Intraindividual comparison of high-spatial-resolution abdominal MR angiography at 1.5 T and 3.0 T: Initial experience

Purpose: To prospectively compare three-dimensional (3D) contrast material-enhanced abdominal magnetic resonance (MR) angiography at 1.5 and 3.0 T intraindividually in healthy volunteers. Materials and Methods: After institutional review board approval and informed consent were obtained, 15 healthy male volunteers (age range, 24-41 years) underwent one abdominal 3D contrast-enhanced MR angiographic examination each at 1.5 and 3.0 T in random order.
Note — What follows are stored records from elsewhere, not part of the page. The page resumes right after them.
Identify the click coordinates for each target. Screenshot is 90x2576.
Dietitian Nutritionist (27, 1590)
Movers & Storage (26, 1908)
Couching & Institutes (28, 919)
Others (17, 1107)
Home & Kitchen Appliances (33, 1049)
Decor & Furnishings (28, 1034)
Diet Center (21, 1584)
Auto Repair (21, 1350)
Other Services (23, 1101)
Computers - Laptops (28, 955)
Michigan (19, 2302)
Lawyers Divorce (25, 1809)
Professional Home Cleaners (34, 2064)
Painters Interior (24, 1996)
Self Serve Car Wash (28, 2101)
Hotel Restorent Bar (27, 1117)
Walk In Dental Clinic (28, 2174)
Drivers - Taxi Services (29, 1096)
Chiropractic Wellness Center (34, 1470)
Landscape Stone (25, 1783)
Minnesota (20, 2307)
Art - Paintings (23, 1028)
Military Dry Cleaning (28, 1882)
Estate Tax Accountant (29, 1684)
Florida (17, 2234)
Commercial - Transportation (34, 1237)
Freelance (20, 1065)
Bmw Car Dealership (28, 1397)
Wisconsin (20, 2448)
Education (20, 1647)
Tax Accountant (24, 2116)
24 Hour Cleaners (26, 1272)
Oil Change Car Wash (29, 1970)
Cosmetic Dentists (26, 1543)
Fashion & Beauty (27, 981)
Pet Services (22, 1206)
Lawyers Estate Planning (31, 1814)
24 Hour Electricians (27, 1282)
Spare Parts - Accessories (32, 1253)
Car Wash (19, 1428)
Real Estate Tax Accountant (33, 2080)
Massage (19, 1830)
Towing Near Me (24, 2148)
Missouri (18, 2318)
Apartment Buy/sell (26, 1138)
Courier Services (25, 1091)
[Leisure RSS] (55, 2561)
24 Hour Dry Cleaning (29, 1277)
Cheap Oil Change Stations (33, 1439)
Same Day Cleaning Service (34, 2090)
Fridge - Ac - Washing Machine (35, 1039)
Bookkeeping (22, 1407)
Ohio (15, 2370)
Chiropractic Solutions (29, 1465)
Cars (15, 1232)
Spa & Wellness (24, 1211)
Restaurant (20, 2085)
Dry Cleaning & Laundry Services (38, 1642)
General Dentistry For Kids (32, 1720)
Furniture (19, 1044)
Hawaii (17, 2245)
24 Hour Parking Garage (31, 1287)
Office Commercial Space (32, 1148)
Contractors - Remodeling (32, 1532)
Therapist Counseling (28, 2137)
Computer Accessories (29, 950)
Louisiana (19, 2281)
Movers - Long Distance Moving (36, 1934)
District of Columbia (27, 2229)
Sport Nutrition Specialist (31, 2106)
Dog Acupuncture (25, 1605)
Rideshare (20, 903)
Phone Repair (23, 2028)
Fast 3D gradient-echo sequence with parallel imaging acceleration factor of three was used for MR angiography; acquired spatial resolutions were 1 x 0.8 x 1 mm³ (imaging time, 19 seconds) at 1.5 T and 0.9 x 0.8 x 0.9 mm³ (imaging time, 18 seconds) at 3.0 T. With the latter, volume of the 3D slab was 8% larger. At 1.5 T, 20-mL bolus of gadobenate dimeglumine was delivered at 2 mL/sec; at 3.0 T, 15-mL bolus was delivered at 2.5 mL/sec. Two blinded radiologists rated image quality of aorta and proximal renal arteries in consensus with five-point scale (4 = very good, 0 = nondiagnostic) according to sequence and in direct intraindividual comparison. Visibility of proximal and segmental renal arteries was rated with three-point scale (3 = completely visible, 1 = nonvisible). Signal-to-noise ratio (SNR) was determined with phantoms. For statistical analysis of the SNRs, t tests were used. Results: All MR angiographic measurements were diagnostic. Median score for image quality at both field strengths was 4. Depiction of proximal renal arteries was rated 3 at both field strengths. The visibility of the distal renal arteries was better at 3.0 T (median score, 3) than at 1.5 T (median score, 2). With direct comparison, 3.0-T MR angiography was better in 14 of 15 cases; no field strength was preferred in the other case. Mean SNR was significantly (P < .001) higher at 3.0 T (17.8 ± 0.09 [standard deviation]) than at 1.5 T (11.9 ± 0.10). Conclusion: MR angiography at 3.0 T provided better vessel visibility and SNR than did that at 1.5 T, although voxel size and imaging time were reduced.